--- Information provided Enclosed Below ---
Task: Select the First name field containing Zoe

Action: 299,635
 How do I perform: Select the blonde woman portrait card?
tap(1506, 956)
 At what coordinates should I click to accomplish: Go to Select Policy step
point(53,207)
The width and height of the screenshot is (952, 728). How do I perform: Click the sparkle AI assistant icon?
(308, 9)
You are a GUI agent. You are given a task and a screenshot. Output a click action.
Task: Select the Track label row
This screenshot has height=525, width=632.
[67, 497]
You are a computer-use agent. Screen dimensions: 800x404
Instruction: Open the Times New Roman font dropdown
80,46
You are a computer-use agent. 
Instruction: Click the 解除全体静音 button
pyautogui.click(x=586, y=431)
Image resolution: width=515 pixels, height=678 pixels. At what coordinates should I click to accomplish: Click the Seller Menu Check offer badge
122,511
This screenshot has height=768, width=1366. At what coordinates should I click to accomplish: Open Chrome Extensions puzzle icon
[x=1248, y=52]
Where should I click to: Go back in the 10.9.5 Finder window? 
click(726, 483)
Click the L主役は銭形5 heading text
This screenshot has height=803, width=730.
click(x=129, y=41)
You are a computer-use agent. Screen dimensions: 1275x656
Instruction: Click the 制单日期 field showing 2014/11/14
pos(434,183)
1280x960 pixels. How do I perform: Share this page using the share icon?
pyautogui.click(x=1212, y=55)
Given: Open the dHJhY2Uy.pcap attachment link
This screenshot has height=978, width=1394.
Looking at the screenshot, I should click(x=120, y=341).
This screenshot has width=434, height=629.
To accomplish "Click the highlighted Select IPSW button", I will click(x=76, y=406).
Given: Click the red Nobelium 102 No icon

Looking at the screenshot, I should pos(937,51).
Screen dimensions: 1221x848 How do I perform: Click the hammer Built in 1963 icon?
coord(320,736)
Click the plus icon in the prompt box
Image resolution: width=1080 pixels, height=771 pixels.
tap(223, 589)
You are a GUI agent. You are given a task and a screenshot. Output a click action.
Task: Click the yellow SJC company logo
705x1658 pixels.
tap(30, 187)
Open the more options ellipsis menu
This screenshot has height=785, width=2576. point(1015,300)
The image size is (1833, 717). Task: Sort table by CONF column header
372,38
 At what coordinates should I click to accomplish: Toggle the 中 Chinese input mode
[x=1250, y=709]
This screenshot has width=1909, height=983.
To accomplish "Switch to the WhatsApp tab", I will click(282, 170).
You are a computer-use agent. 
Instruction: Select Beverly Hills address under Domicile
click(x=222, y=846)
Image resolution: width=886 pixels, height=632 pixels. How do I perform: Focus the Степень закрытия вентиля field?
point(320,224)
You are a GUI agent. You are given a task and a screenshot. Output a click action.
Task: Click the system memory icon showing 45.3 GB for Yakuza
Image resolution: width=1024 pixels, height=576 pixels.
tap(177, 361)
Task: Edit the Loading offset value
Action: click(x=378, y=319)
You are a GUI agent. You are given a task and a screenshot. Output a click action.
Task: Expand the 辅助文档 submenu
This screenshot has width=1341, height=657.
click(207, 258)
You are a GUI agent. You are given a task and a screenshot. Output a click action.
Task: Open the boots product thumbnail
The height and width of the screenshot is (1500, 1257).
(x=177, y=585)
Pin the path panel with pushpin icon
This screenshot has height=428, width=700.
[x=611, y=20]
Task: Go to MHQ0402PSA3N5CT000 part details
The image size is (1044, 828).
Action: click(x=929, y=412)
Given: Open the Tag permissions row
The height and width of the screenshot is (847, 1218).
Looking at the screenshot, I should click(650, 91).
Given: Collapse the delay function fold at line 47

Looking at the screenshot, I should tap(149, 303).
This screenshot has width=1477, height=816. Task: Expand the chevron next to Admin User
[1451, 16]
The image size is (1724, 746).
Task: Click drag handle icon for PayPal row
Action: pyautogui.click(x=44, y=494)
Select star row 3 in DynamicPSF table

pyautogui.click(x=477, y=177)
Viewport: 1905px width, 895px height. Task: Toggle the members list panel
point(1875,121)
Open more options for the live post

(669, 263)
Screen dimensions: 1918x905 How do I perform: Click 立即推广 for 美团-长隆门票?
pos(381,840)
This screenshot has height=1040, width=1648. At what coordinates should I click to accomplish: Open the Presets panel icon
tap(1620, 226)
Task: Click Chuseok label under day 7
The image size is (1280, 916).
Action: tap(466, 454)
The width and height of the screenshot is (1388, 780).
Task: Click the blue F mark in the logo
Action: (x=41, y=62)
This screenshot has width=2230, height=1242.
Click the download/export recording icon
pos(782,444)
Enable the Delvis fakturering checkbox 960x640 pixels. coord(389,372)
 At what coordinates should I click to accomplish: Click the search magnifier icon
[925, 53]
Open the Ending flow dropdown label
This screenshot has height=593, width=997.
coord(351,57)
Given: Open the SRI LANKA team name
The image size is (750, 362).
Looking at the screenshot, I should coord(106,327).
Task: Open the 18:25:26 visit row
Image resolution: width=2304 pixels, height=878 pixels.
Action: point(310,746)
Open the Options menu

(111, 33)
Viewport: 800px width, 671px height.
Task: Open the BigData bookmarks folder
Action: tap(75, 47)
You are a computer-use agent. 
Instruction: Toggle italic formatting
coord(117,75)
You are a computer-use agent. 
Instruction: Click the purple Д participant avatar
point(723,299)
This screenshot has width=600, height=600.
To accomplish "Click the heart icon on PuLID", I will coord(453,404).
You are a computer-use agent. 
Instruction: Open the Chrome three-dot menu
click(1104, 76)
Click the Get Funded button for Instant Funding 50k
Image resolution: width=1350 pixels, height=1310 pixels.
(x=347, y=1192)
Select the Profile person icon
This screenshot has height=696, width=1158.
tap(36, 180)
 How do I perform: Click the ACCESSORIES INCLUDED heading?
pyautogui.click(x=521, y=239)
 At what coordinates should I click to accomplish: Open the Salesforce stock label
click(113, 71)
--- End of Enclosed Information provided ---
Exercise details
Please give back, exactly as it stands above, the stretch from the line with "Viewport: 1905px width, 895px" through the line with "Task: Click Chuseok label under day 7", and no line outside it.

Exercise result
Viewport: 1905px width, 895px height. Task: Toggle the members list panel
point(1875,121)
Open more options for the live post

(669, 263)
Screen dimensions: 1918x905 How do I perform: Click 立即推广 for 美团-长隆门票?
pos(381,840)
This screenshot has height=1040, width=1648. At what coordinates should I click to accomplish: Open the Presets panel icon
tap(1620, 226)
Task: Click Chuseok label under day 7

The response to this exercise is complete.